If a firm has multiple companies, what are the rules with respect to common ownership? Does it need to be 50%?
The authors of the Patient Protection and Affordable Care Act (PPACA) included a provision that adopted the definition of common control as set forth in the Employee Retirement Income Security Act of 1974 (ERISA). ERISA provides that any group of companies under “common control” is to be treated as a single company. “Common control” is defined as the same five or fewer people owning at least 80 percent of the companies. The purpose of that section of PPACA was to (1) prevent owners from subdividing their companies to receive more beneficial treatment under PPACA (see below for some examples of PPACA provisions that provide different types of treatment based on group size), and (2) to prevent owners of companies from providing “Cadillac” plans to the owners and senior managers of one company and lesser coverage to the rank and file employees.
The IRS also addresses this issue in the Internal Revenue Code Sections 414(b) and 414(c). These regulations create three classes of controlled groups:
· A Parent Subsidiary relationship is created whenever a parent organization owns 80% or more of the equity in a subsidiary organization or where any two of the five owns more than 50% of the equity in both of the trades or businesses. The subsidiary organization may be another corporation, a group of corporations, partnership(s), or LLCs. They are all to be treated as a single employer under PPACA.

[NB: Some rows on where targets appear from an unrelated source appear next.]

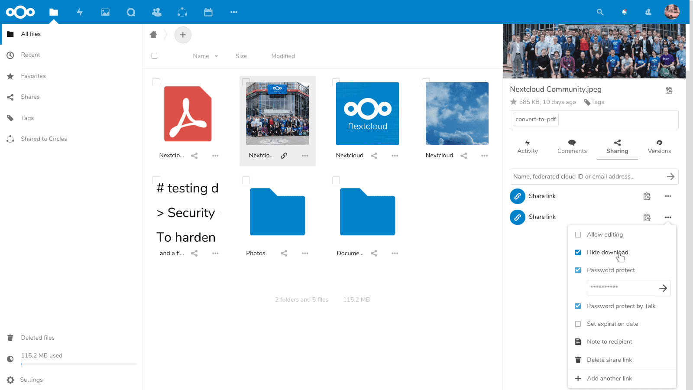693x390 pixels.
Task: Open the Name sorting dropdown
Action: coord(205,56)
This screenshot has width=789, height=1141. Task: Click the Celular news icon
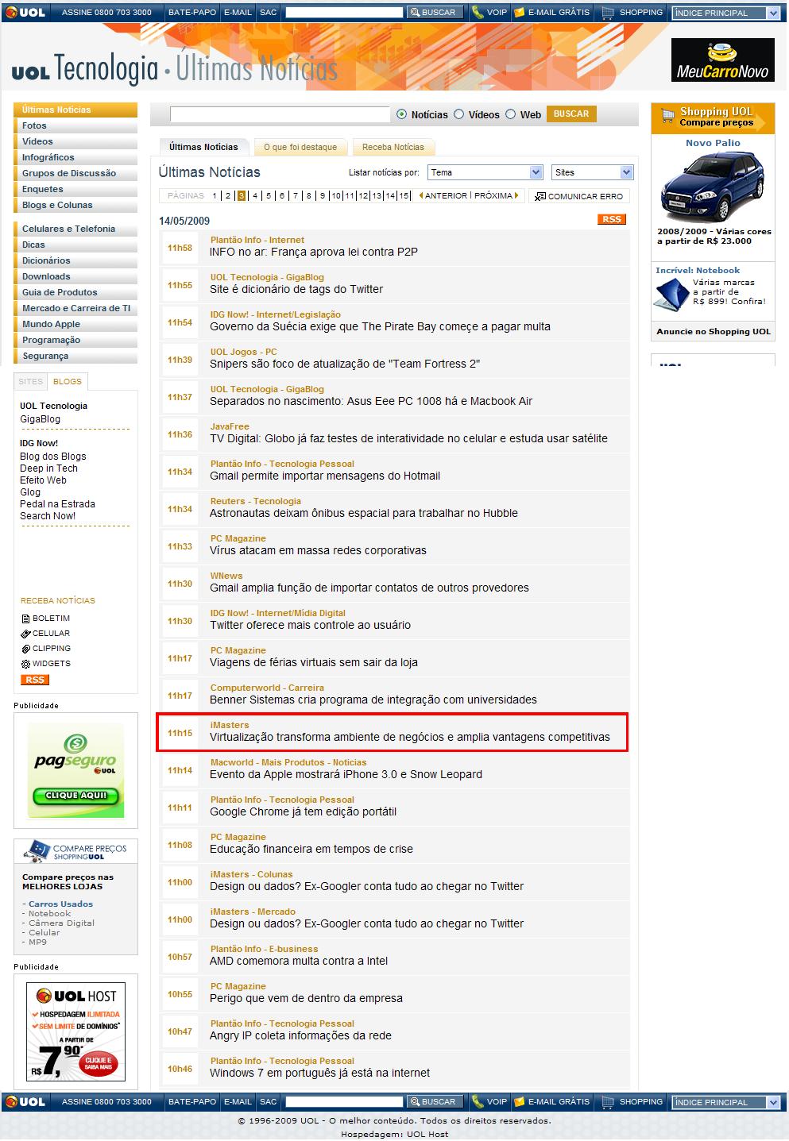pyautogui.click(x=25, y=634)
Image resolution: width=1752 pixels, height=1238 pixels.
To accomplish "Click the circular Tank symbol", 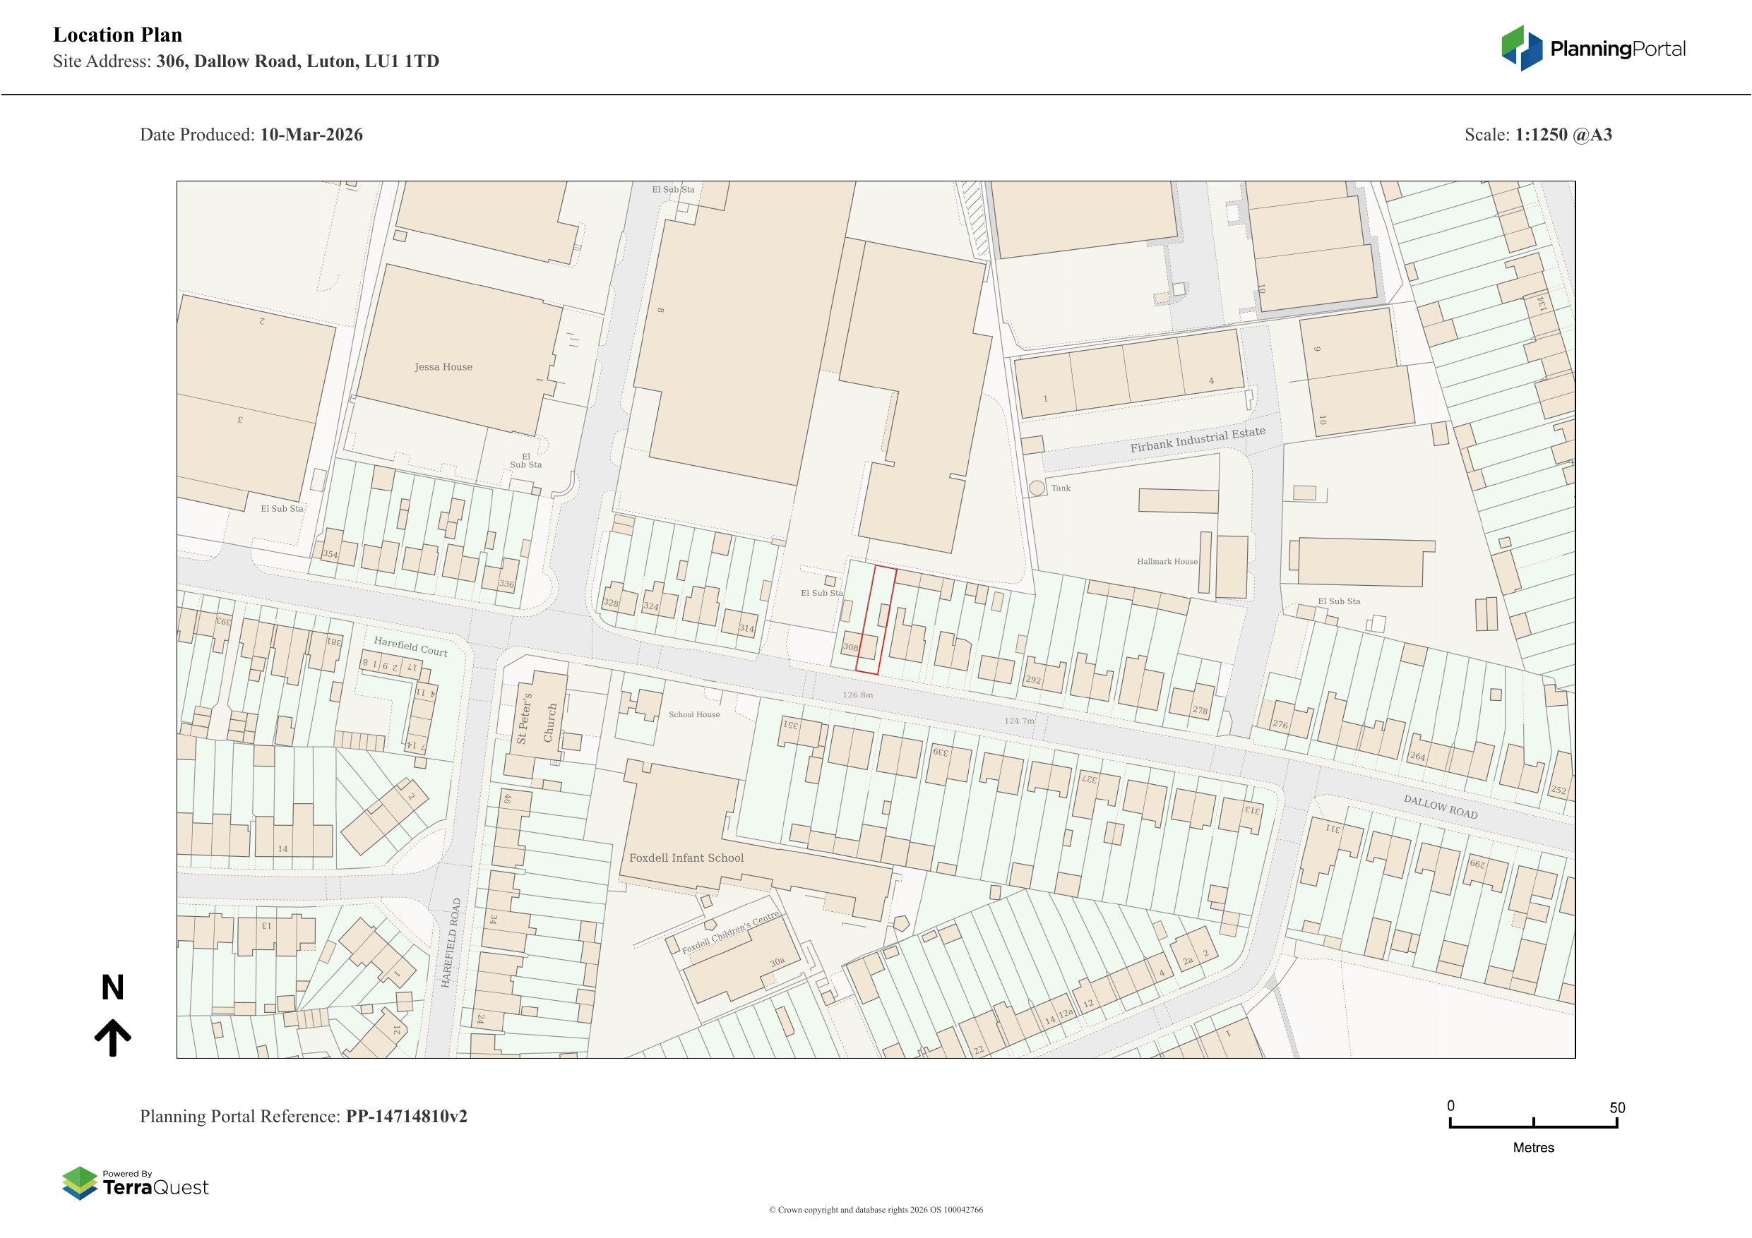I will pos(1037,488).
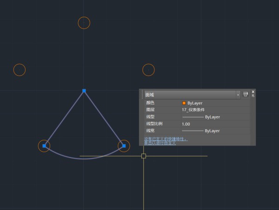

· A Brother-Sister common control group exists wherever the same five or fewer persons (counting individuals, estates and trusts as "persons") collectively own 80% or more of the equity in two separate trades or businesses.
· Additionally, there is the "affiliated service group" rule (IRS Code Section 414(m)). That rule defines “affiliated service groups as applicable to organizations such as law firms, accounting firms, civic organizations, temporary staffing companies and third party administrators. The regulation applies when separate organizations linked by at least 10% common ownership and the organizations closely allied in the services they provide.
The following is a list of some of the more significant PPACA provisions that are based upon group size:
- Small Employer Tax Credits: Since its enactment on March 23, 2010, PPACA has offered a tax credit to help the small group employer (25 or fewer FTEs) with the cost of premiums for its employees' health insurance coverage. This provision is subject to average annual wage thresholds.
· Non-Discrimination Rules: As of September, 2010, PPACA regulations introduced new non-discrimination regulations that cover both insured and self-funded health plans which applies to all of a "controlled group" and assesses penalties to any employer which provides health benefits that favor highly compensated employees over lower compensated employees.
· Access to Health Benefit Exchanges: Beginning on October 1, 2013, small group employers with less than 101 employees may begin shopping for health insurance for their employees on the new SHOP health insurance exchanges. This number may be as few as 50 in some states. Large group employers with 101 or more employees will not have access to the public health insurance exchanges at least until 2017, if then.
· The Employer Mandate: Beginning January 1, 2014, employers employing 50 or more full-time equivalents must offer full-time employees and their dependents affordable health coverage.